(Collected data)
BEGIN

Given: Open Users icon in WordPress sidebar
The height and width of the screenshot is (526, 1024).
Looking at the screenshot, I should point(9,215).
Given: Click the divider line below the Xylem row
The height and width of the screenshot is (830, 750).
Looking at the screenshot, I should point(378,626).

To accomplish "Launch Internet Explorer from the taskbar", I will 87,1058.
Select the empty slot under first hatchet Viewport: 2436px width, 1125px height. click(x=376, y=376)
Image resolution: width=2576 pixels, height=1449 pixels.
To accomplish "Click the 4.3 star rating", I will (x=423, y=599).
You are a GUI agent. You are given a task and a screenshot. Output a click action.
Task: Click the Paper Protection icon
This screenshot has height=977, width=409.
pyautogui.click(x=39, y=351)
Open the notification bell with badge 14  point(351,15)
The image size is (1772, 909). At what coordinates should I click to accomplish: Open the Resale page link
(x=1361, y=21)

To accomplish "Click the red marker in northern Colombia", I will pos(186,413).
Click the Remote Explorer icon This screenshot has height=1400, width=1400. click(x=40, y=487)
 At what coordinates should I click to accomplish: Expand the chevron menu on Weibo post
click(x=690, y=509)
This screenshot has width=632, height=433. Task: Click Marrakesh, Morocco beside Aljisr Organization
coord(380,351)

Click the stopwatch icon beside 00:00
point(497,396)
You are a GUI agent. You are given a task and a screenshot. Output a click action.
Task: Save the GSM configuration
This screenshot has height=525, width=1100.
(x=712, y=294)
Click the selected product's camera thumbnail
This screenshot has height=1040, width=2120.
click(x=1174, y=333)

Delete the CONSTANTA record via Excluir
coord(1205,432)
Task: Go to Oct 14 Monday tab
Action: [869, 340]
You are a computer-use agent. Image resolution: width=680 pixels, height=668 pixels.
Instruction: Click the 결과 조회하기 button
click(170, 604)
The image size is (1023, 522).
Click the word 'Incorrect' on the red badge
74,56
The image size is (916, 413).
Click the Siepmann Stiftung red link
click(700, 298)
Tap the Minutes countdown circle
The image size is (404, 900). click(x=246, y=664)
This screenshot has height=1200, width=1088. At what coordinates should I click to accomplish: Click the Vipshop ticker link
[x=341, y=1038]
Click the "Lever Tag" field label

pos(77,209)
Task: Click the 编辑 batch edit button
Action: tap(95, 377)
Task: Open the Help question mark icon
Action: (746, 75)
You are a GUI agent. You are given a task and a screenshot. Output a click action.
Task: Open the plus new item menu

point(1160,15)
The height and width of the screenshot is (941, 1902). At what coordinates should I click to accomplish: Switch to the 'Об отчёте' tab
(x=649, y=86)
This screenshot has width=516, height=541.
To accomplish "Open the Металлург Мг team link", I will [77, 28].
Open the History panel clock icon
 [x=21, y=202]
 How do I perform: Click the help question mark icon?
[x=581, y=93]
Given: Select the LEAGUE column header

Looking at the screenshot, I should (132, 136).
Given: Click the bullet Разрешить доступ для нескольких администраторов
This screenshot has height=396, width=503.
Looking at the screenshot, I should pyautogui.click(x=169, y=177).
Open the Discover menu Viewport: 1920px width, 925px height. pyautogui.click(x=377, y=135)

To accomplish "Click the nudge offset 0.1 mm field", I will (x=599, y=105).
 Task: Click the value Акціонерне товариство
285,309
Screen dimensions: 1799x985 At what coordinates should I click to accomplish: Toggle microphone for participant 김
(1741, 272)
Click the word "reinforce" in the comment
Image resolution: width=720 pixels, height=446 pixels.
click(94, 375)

END

* Your task
Copy out every line of the data that includes the word "will".

* Written solution
To accomplish "Launch Internet Explorer from the taskbar", I will 87,1058.
To accomplish "Click the 4.3 star rating", I will (x=423, y=599).
To accomplish "Click the red marker in northern Colombia", I will pos(186,413).
To accomplish "Open the Металлург Мг team link", I will [77, 28].
To accomplish "Click the nudge offset 0.1 mm field", I will (x=599, y=105).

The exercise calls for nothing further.